As soon as COVID-19 vaccines became available, my entire practice was vaccinated. One elderly patient was not because he was hospitalized in another state. He acquired COVID-19 there and died.
With the availability of testing and treatment, I have routinely tested patients who were symptomatic or exposed to the virus. Before October 21, none of my patients tested positive for COVID-19.
That changed two weeks ago when I saw a married couple in my office. Both patients were in their mid-70s and symptomatic. After both tested positive, I sent them for outpatient treatment with IV Regeneron. They were asymptomatic in a few days and felt much stronger when examined two weeks later.
I also examined a 90-year-old with a chronic cough and sinus congestion.
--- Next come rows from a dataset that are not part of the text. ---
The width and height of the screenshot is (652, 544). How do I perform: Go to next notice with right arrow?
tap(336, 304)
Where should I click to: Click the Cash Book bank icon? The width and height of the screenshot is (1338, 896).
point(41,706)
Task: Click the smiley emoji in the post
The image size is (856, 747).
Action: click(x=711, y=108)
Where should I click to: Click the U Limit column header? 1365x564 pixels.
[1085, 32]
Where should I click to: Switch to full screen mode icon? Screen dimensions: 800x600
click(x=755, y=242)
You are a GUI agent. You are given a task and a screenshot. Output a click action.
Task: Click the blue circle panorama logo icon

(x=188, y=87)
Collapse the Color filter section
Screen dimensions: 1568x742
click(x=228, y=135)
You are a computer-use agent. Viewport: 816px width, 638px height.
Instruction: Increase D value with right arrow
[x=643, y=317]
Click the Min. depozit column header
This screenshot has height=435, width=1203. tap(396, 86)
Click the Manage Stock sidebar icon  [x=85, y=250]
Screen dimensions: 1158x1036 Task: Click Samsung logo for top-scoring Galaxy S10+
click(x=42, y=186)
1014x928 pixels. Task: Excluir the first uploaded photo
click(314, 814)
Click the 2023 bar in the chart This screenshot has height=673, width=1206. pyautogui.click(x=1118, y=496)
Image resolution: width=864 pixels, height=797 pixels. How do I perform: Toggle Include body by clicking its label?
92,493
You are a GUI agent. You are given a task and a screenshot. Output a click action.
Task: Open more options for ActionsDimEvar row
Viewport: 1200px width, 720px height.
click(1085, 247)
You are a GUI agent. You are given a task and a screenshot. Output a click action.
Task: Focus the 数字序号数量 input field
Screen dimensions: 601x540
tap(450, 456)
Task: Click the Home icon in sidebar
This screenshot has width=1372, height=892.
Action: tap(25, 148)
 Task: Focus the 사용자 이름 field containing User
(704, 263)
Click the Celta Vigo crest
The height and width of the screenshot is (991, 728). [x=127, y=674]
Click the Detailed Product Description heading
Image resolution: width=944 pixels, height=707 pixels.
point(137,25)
She reported being exposed to a child with COVID-19 three days earlier. She also reported spending the past two days with her 65-year-old daughter, who is receiving chemotherapy for breast cancer, and her 65-year-old son-in-law who has chronic sinusitis. When called, the daughter was asymptomatic and the son-in-law had sinus congestion.
Neither the 90-year-old nor son-in-law received a COVID-19 booster, but the daughter received a full-shot booster a month earlier. The mother and son-in-law tested positive for COVID-19, but the daughter tested negative. The mother and son-in-law were sent for outpatient Regeneron treatment, and both felt stronger one week later. The daughter remained asymptomatic.
Elsewhere, a 50-year-old unvaccinated patient from another practice was hospitalized with COVID-19. When his condition deteriorated, his physician tried to transfer him to a larger hospital. Unfortunately, there were no beds in any hospital in the four closest cities. The patient was eventually transferred to a hospital two hours away. He died there.
The moral here is each of my patients was protected by the COVID-19 vaccine. Although four tested positive for COVID-19 eight months after receiving their second vaccine and before a booster could further protect them, none of the four became seriously ill as would have been expected in unvaccinated patients of the same age and with similar conditions.
The four patients probably experienced breakthrough COVID-19 infections because of waning vaccine protection. The patient with breast cancer who received a booster probably did not become infected because she was fully protected.
Nearly four billion people have been vaccinated worldwide, and fewer than one thousand may or may not have died from vaccine side-effects. This demonstrates outstanding vaccine safety.
Some side effects have occurred following vaccination, but nearly all the patients survived. Patients who acquired COVID-19 have not fared as well. To date, more than five million people have died from COVID-19 worldwide. Please vaccinate.
Bernard Leo Remakus is an internal medicine physician.